*Data supplied*
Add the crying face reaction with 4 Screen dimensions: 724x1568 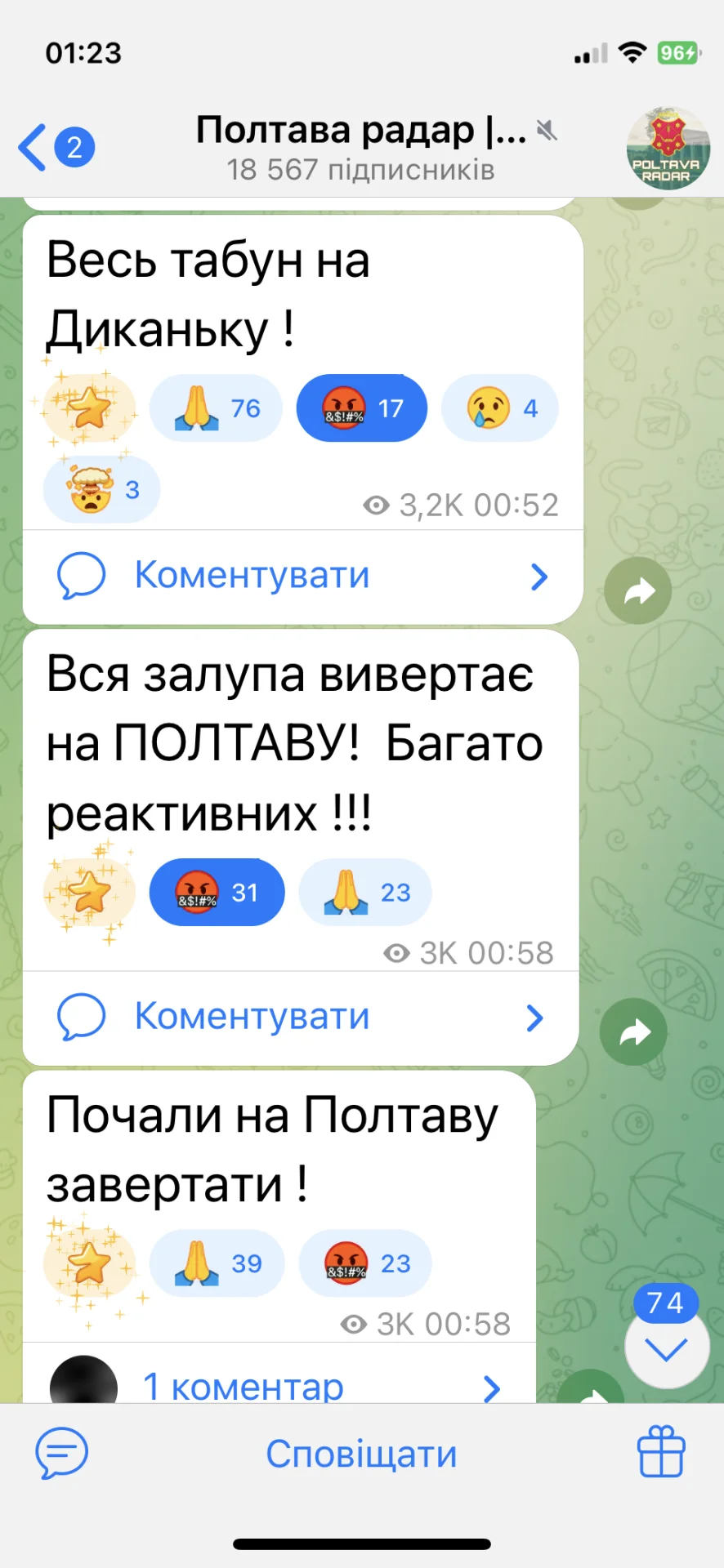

...

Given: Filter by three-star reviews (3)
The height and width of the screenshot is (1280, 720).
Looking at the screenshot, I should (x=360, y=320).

* * *

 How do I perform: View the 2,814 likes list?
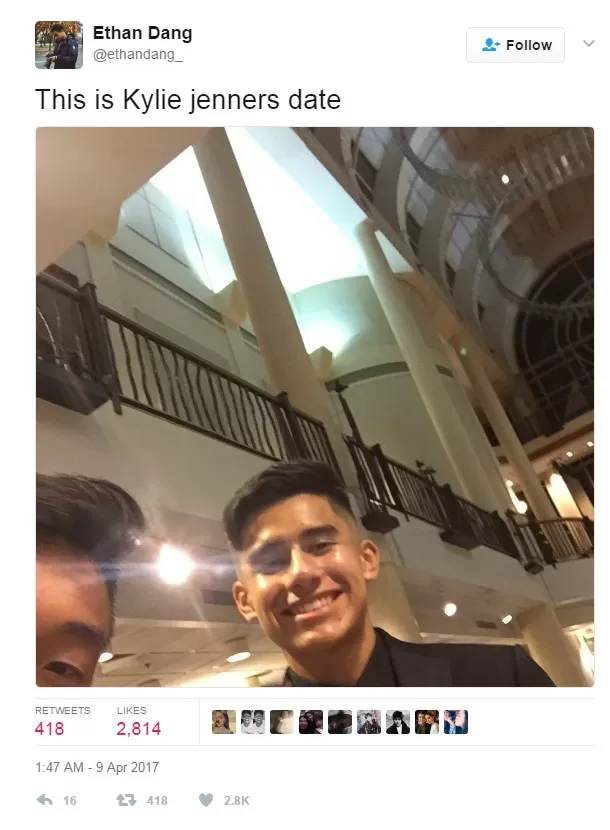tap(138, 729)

*Written exercise*
Rewrite the rows in the stretch from the line containing "Given: Filter by three-star reviews (3)" through the line containing "Looking at the", swapping "reviews" for "ratings" and leaving everything else untouched. Return only those lines.

*Solution to the problem*
Given: Filter by three-star ratings (3)
The height and width of the screenshot is (1280, 720).
Looking at the screenshot, I should (x=360, y=320).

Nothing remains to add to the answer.